> [Task requirements]
Copy the material below word for word, from its first line through the line that contains "currently [630, 469]", including both. Leave the pictures out.

#### Data section ####

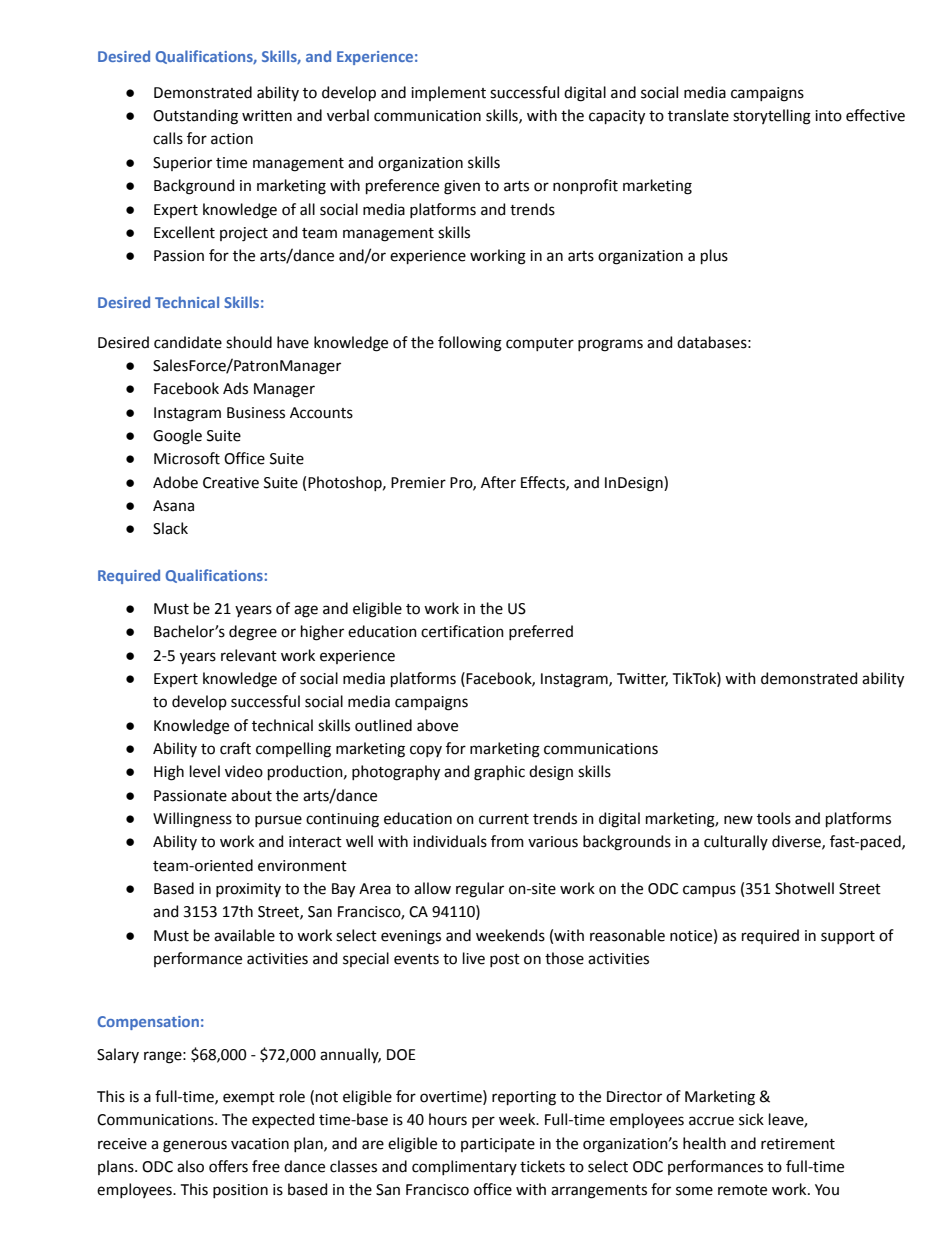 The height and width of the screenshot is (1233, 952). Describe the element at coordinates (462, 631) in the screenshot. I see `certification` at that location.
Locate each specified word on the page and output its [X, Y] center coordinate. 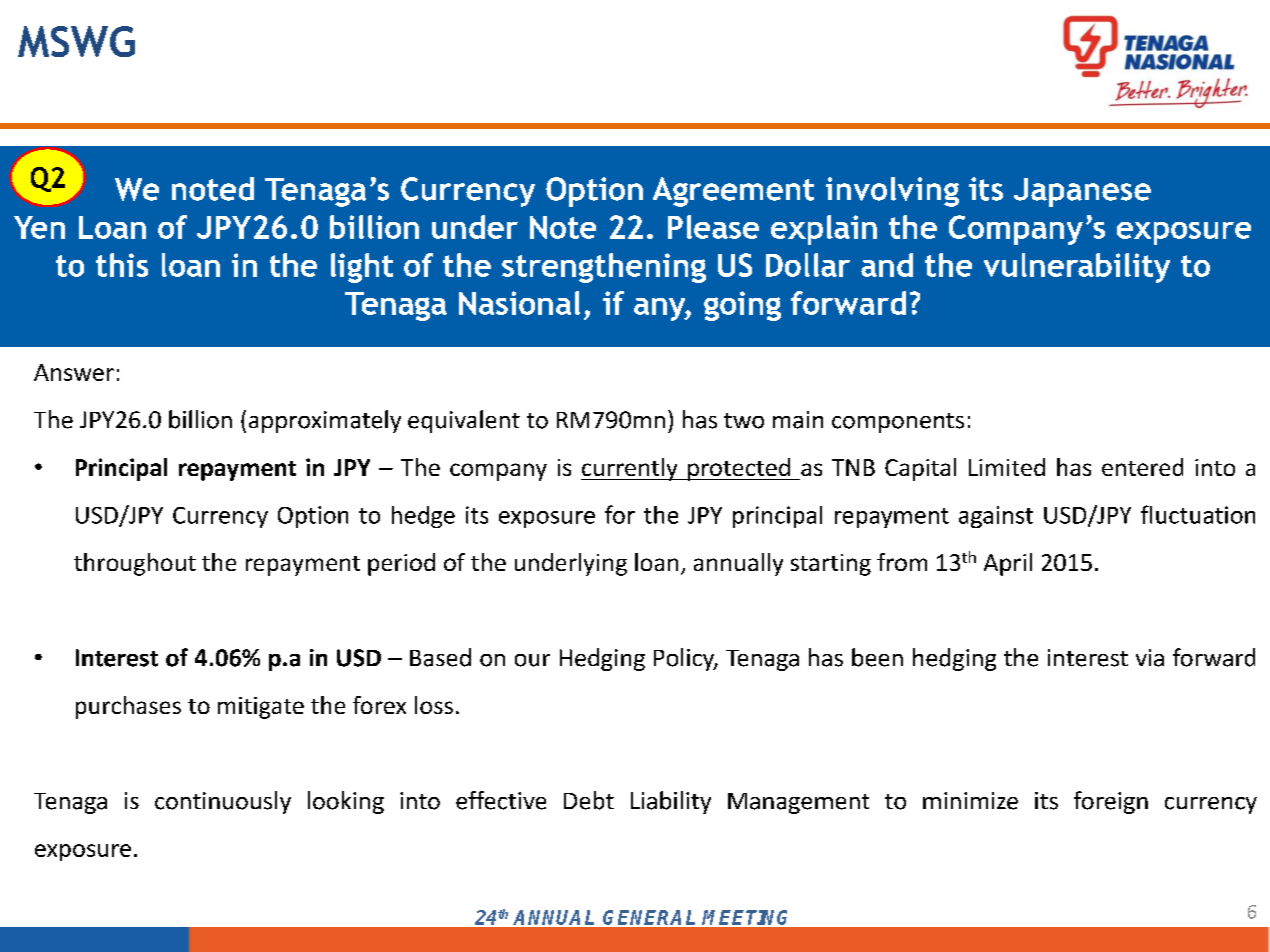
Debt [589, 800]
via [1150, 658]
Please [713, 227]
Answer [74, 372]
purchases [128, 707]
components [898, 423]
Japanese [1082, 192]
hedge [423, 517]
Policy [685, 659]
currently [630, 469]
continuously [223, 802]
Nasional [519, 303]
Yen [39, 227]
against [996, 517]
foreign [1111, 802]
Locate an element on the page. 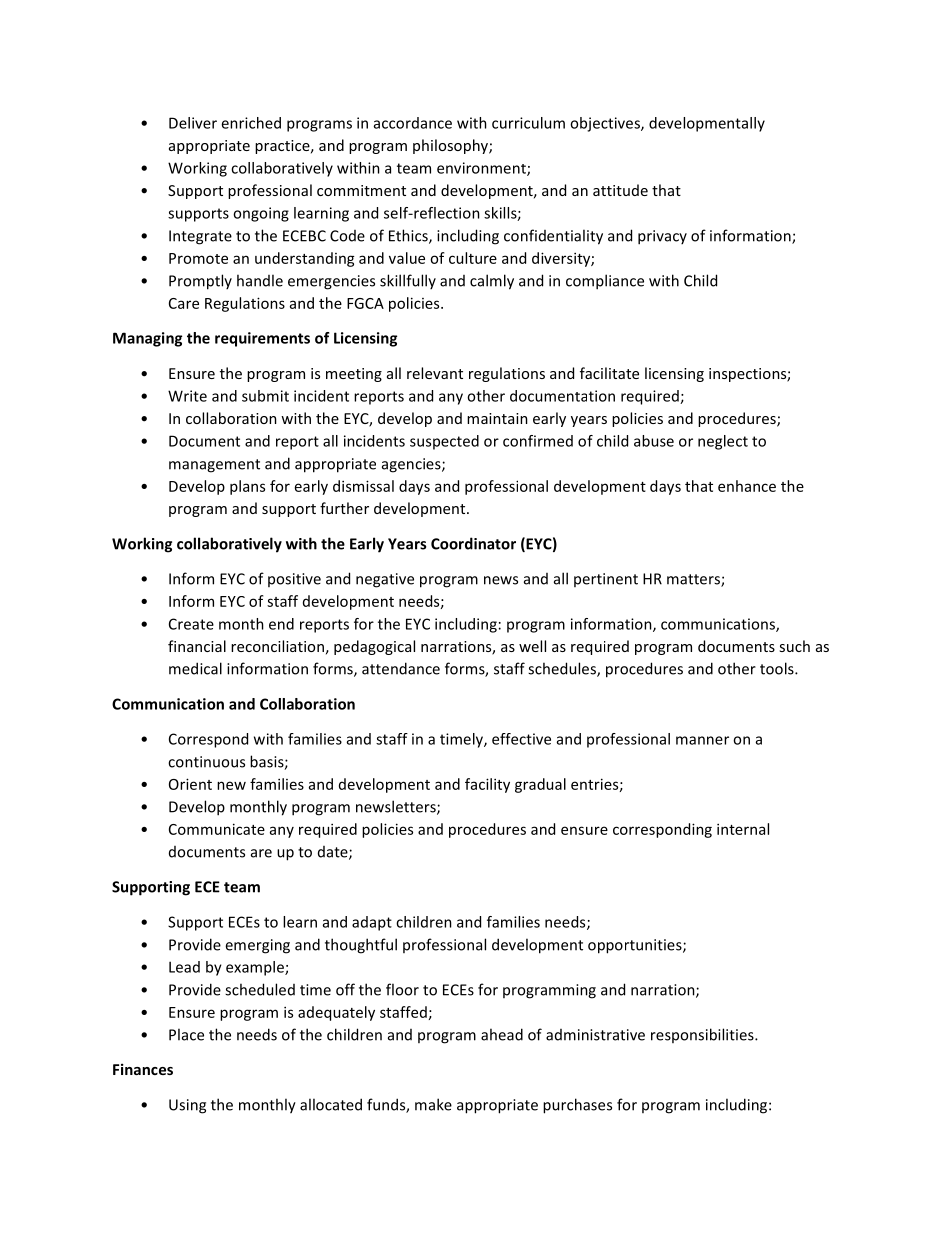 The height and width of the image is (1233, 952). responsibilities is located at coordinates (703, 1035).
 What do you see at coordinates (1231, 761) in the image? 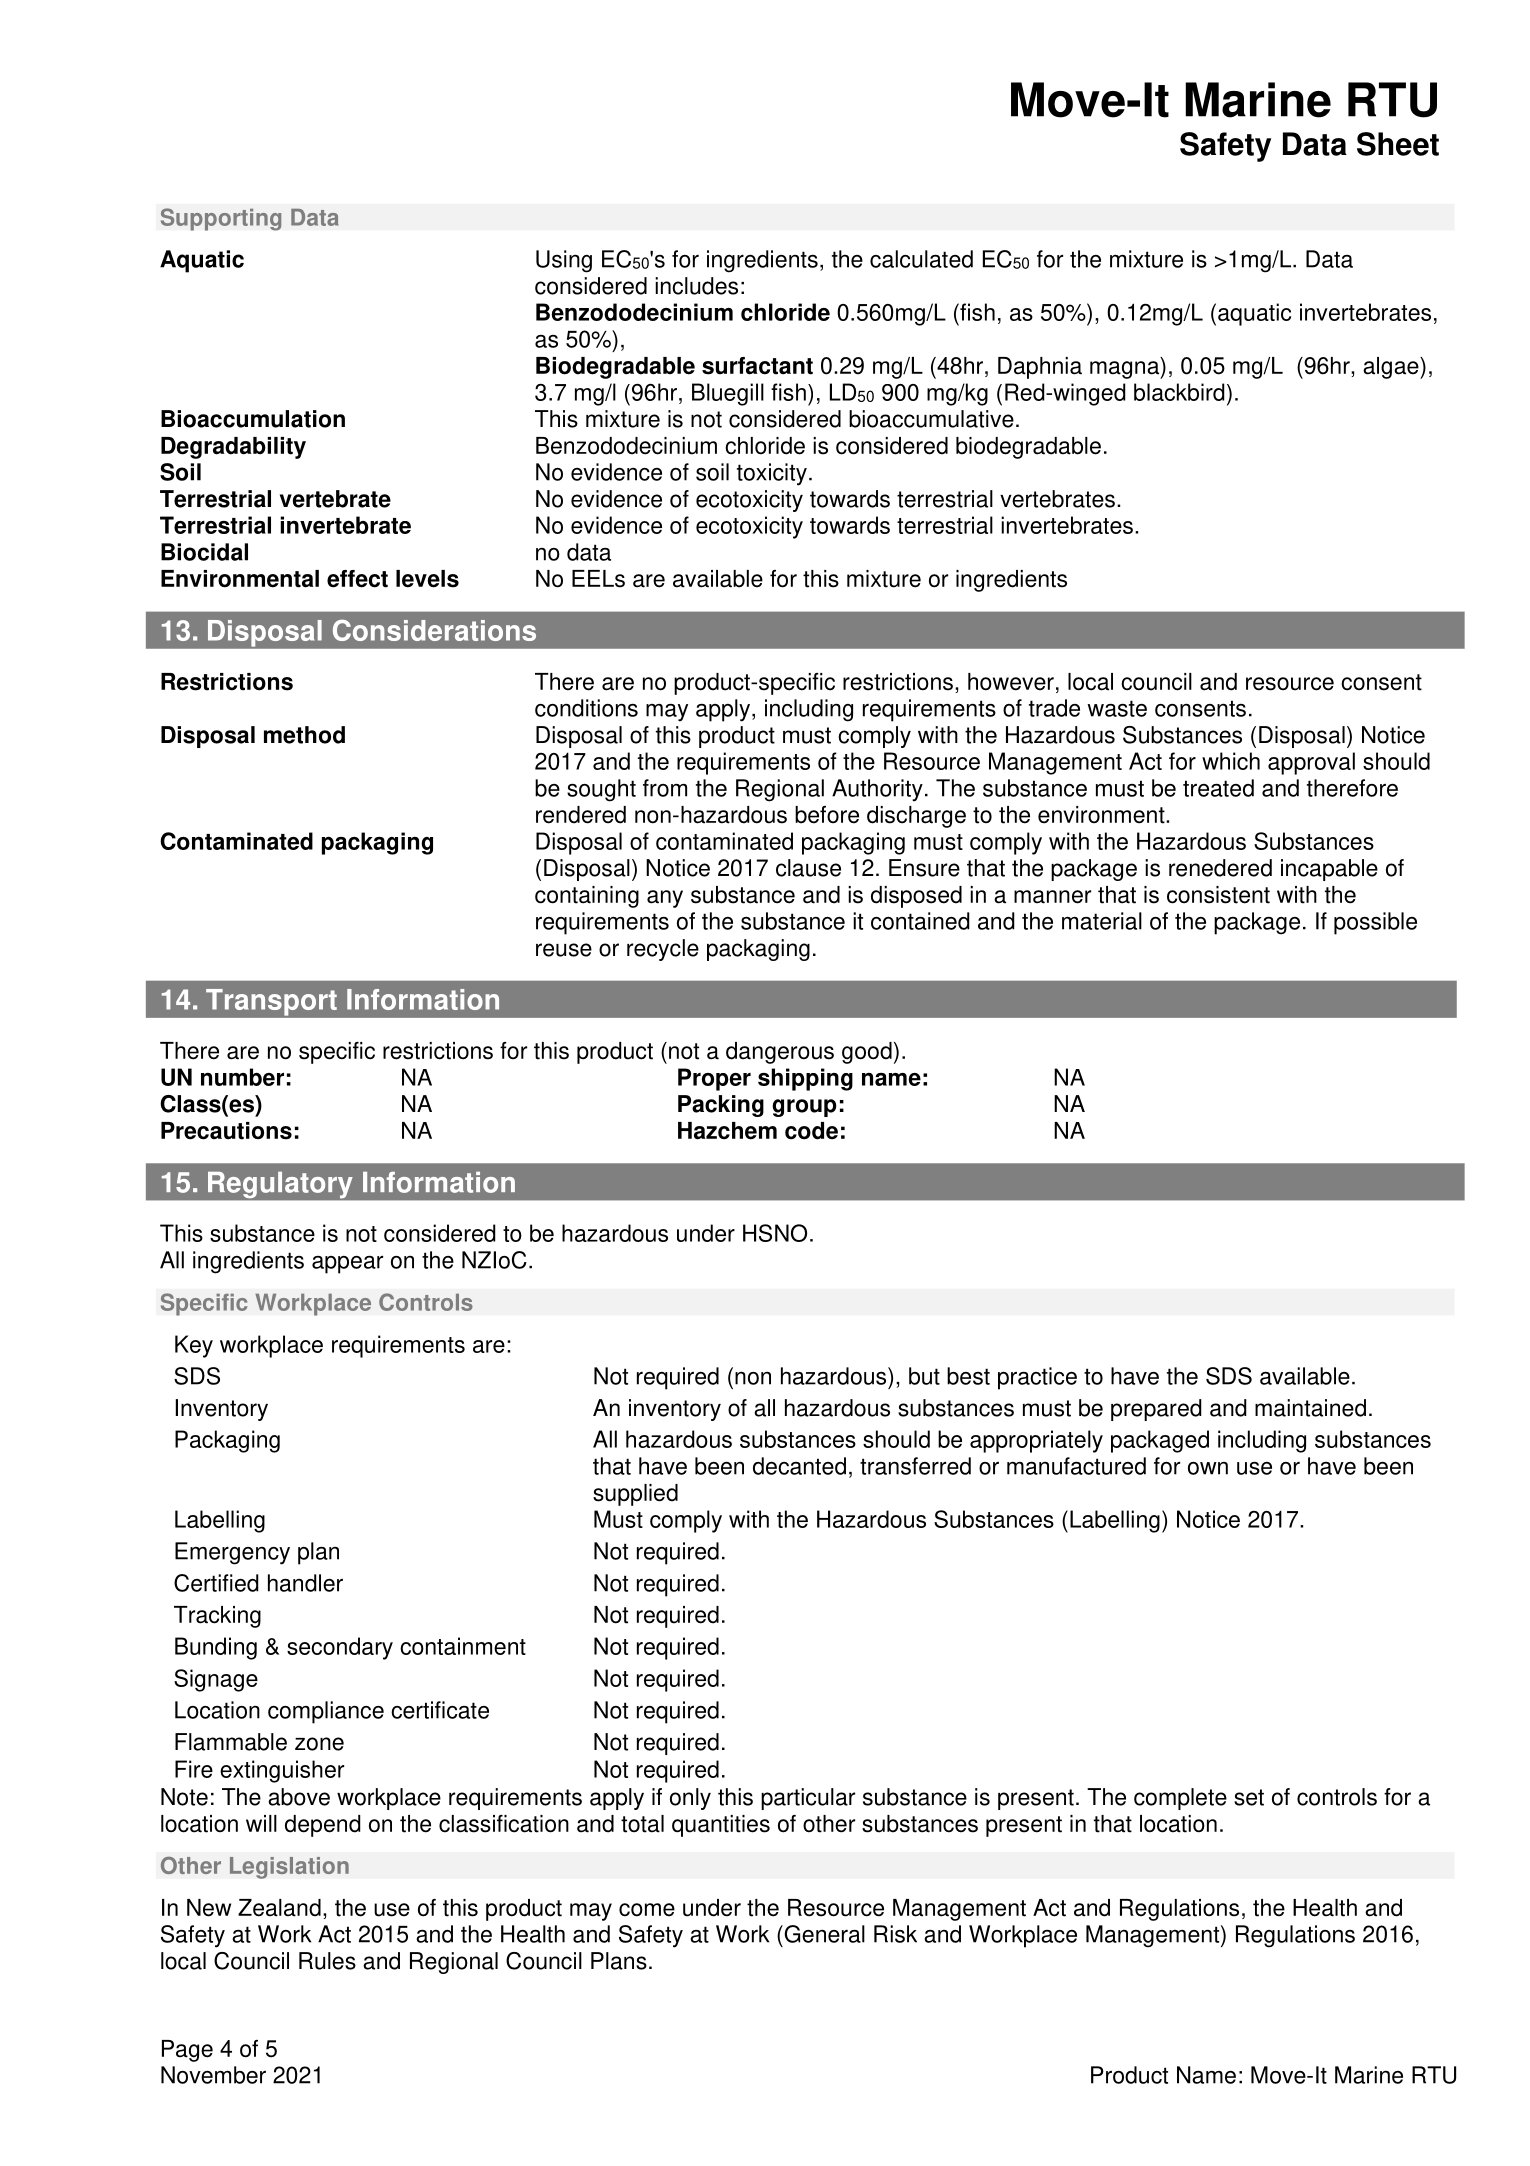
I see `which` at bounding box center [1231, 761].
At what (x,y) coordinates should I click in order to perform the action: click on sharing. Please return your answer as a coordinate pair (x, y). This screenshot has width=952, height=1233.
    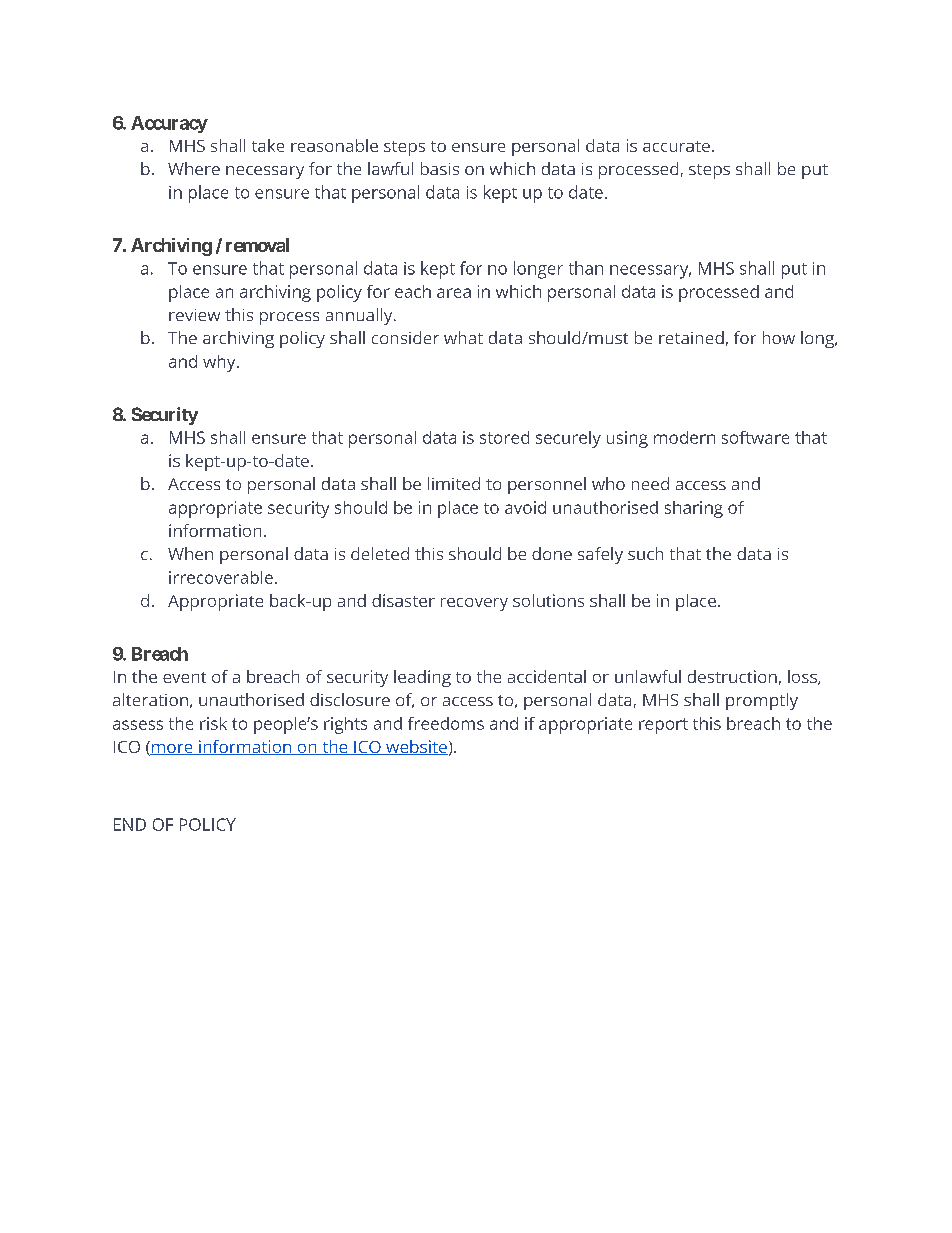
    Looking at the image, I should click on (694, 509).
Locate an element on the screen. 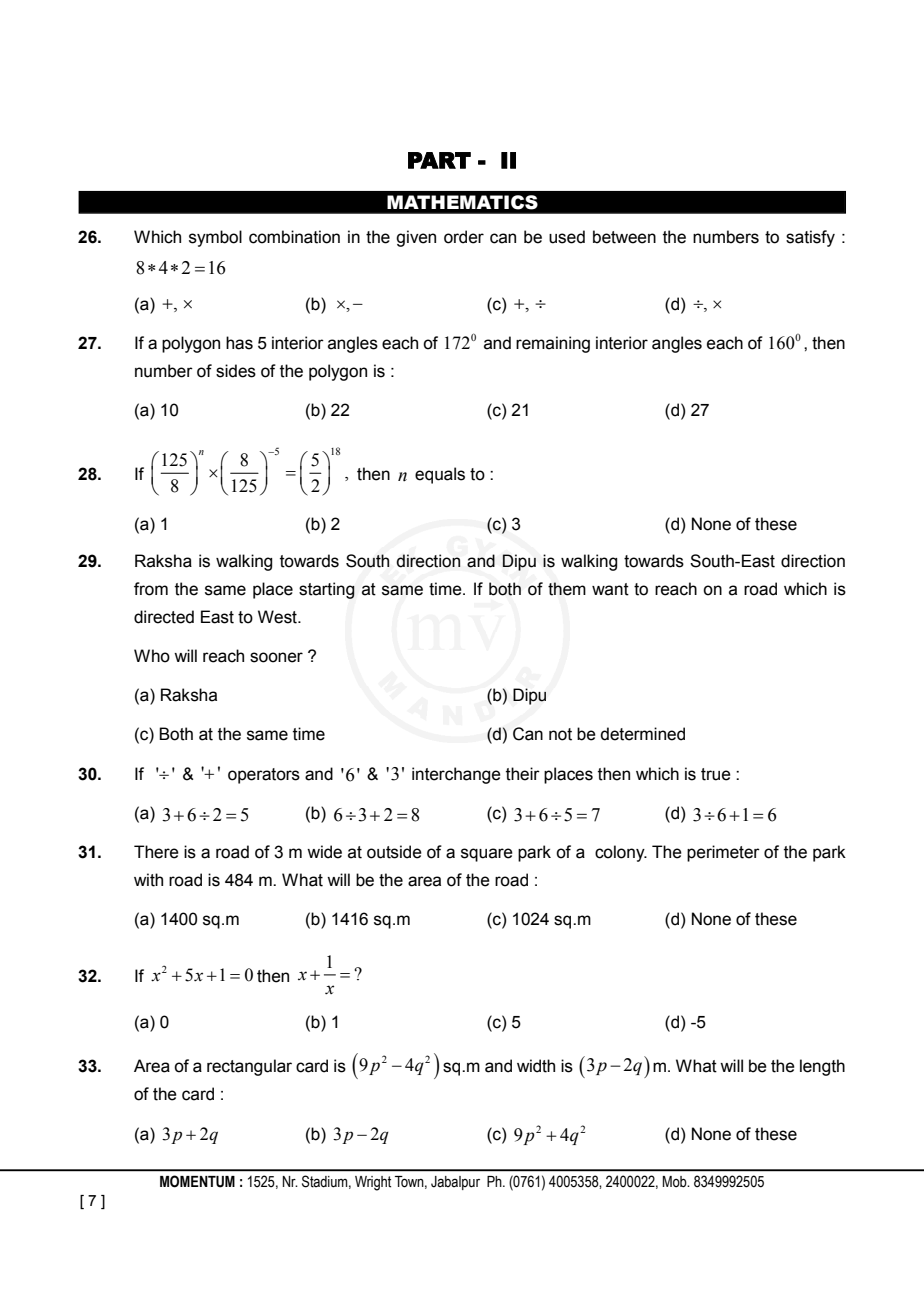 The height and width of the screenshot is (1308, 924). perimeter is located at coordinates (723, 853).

####

> [Written answer]
 The height and width of the screenshot is (1233, 952). Describe the element at coordinates (462, 631) in the screenshot. I see `certification` at that location.
Locate each specified word on the page and output its [X, Y] center coordinate. 
Debt [589, 800]
via [1150, 658]
Please [713, 227]
Answer [74, 372]
purchases [128, 707]
components [898, 423]
Japanese [1082, 192]
hedge [423, 517]
Policy [685, 659]
currently [630, 469]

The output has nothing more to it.